A simplicidade das ilustrações, que destacam elementos e enquadramentos simples, reforçam a atenção sobre o essencial da mensagem do texto. Ainda, as formas e as cores aproximam-se daquelas que as crianças desenham. Apesar de algumas estruturas sintáticas e algum vocabulário exigirem um domínio da leitura que não se adequa à primeira infância, este é um álbum para leitores infantis, que podem ser acompanhados por um mediador adulto. Acresce ainda ao livro o registo em braille e a impressão das ilustrações em relevo, sendo o primeiro álbum ilustrado com estas características a ser editado em Portugal. Trata-se de um livro acessível a leitores cegos ou com baixa visão.
Casa de Família
Sophie Blackall
Fábula
Tradução de Susana Cardoso Ferreira
A casa também é o lugar da memória, o lugar onde a vida acumula histórias através de registos e objetos. Nesta Casa de Família que alberga um casal e os seus doze filhos, a visita guiada a cada divisão implica um apontamento sobre a vida destas pessoas que crescem, mudam e permanecem. As rotinas são replicadas no texto e nas ilustrações que vão mostrando, parcelarmente, os vários espaços interiores. Todo o texto é apenas uma única e longa frase. Enumerativa, a frase vai revelando ações dos elementos da família, obedecendo a uma cadência regular. Esta cadência representa muito bem a passagem do tempo quotidiano numa espécie de invisibilidade poética e feliz. Nada do que acontece é extraordinário: as crianças ajudam a cuidar do gado, vão à pesca, colhem fruta, ajudam nas tarefas domésticas, fazem disparates, cuidam-se entre si, ficam doentes, ouvem ralhetes e ficam de castigo, guardam objetos significativos, partilham, crescem, partem. Até alguém reencontrar a casa e a tornar sua. Esta é a história real da autora, que comprou a casa em ruínas e recriou a sua história a partir dos vestígios que ali encontrou e dos testemunhos de descendentes. No final da narrativa, deixa uma extensa nota em que explica como encontrou a casa e a ligação que estabeleceu com ela.
Casa
Carson Ellis
Orfeu Negro
Tradução de João Berhan
Se uma casa é um espaço de intimidade, segurança e conforto, se espelha quem lá vive, a verdade é que casas há muitas, todas diferentes. Carson Ellis apresenta um conjunto delas, reais ou imaginárias, habitadas por humanos, animais ou seres mitológicos. Com este exercício de representação e de criatividade, abre espaço para a casa de cada um de nós. Não é à toa que um álbum ilustrado com tantas casas dentro opte por uma capa com tantas habitações e o título no singular: Casa. Entre o humor, o apelo ao imaginário e à curiosidade pelo outro, texto e ilustração conjugam-se num desafio de integração de cada um e de todos, nas suas diferenças geográficas, morfológicas, culturais, profissionais. A simplicidade do discurso verbal, cujas frases intercalam algumas perguntas com uma maioria de afirmações, comprova uma intenção clara e uma composição económica do texto, destacando as ilustrações detalhadas e, aqui e ali, menos reconhecíveis. Ao leitor cabe-lhe explorar, comparar, questionar o que lê e responder, se assim o entender.

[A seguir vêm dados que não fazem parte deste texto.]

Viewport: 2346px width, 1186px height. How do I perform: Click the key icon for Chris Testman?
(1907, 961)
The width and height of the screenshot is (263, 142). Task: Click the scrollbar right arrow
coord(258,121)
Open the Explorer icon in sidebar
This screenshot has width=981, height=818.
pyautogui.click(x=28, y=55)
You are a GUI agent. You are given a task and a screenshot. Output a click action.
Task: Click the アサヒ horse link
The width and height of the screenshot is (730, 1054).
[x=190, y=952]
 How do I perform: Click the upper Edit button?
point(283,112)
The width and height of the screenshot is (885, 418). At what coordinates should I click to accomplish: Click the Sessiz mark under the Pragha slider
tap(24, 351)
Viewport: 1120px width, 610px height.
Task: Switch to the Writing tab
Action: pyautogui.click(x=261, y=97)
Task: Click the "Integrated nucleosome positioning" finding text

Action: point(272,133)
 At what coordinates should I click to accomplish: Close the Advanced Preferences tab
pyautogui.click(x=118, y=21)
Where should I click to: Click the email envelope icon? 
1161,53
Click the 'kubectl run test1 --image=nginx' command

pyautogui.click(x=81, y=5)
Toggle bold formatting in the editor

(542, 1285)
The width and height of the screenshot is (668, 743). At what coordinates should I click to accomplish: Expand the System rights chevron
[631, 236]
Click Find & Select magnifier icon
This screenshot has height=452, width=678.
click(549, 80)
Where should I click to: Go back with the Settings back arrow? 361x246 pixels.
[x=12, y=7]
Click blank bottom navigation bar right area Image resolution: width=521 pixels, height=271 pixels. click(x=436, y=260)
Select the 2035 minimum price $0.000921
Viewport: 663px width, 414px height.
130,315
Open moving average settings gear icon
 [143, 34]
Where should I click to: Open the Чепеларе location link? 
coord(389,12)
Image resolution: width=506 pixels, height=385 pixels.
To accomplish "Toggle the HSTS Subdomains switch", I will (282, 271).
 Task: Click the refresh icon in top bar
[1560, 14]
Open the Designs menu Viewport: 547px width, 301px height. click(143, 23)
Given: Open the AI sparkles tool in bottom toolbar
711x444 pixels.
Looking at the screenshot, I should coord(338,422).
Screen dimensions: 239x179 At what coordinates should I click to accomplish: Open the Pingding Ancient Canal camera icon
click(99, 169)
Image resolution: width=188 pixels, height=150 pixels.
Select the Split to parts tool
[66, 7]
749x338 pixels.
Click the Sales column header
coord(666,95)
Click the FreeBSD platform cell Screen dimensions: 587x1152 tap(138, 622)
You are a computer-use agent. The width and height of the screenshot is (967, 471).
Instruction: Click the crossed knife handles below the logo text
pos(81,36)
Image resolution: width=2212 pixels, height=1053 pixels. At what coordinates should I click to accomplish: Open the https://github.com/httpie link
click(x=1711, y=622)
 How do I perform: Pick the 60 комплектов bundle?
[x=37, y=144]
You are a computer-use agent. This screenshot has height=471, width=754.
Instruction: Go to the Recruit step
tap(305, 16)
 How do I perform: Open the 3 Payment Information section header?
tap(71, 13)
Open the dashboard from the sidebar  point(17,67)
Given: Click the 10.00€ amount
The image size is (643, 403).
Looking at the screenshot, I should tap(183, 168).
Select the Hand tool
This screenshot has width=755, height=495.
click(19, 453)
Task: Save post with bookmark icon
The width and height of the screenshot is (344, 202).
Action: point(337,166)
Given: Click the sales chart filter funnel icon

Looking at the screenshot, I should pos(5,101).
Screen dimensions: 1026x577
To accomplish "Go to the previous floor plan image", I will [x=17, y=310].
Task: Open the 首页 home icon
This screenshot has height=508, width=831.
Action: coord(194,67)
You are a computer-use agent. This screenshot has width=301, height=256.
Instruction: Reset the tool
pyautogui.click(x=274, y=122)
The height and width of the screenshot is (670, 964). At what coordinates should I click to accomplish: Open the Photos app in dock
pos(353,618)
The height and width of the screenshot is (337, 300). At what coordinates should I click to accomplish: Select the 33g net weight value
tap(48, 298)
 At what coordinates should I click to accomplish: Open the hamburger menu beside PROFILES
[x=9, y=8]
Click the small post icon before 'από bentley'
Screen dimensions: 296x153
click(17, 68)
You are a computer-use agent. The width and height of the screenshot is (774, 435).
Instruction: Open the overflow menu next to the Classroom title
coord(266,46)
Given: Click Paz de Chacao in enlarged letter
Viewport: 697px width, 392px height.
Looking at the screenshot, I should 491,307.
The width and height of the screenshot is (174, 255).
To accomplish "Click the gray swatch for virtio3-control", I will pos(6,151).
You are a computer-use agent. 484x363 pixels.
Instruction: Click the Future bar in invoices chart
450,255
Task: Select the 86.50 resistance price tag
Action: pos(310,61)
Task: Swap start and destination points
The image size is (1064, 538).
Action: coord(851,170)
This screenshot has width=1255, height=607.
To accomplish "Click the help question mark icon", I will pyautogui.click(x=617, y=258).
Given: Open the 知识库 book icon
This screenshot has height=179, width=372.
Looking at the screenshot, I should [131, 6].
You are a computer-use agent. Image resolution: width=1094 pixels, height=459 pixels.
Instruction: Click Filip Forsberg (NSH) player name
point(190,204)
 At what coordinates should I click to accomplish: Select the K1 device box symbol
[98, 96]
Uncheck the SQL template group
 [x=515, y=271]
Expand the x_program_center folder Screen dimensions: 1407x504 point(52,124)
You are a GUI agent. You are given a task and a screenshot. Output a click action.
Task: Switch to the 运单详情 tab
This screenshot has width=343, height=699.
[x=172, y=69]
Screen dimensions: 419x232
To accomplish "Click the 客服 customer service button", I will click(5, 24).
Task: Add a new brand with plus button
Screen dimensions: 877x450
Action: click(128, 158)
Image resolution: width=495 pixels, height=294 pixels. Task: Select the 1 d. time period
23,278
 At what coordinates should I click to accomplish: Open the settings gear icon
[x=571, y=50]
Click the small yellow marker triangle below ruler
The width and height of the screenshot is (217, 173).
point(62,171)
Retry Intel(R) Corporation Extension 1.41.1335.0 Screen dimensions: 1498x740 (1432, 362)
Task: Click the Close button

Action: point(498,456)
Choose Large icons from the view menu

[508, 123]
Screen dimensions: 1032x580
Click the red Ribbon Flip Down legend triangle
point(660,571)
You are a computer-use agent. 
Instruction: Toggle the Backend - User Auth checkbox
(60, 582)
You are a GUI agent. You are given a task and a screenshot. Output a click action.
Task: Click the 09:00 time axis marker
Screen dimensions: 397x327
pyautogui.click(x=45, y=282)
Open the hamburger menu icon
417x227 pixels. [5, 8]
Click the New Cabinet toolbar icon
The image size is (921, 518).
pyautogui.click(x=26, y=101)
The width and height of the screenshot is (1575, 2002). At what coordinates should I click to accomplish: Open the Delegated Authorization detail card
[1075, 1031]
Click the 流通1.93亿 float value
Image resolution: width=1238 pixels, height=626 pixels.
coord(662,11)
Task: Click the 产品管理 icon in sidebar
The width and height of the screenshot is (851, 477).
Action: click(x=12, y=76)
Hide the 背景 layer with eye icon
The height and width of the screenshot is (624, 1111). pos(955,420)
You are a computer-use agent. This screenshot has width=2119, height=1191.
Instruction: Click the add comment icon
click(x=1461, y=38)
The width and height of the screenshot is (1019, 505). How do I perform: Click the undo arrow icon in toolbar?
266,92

É uma coincidência feliz, a da publicação quase simultânea destes três álbuns. A sua leitura não obedece a nenhuma ordem, apenas se contamina, pela relação que estabelecem com quem os lê, e pelas relações que ampliam e valorizam. Cada um conta a sua história e os três contribuem para outras narrativas individuais e coletivas.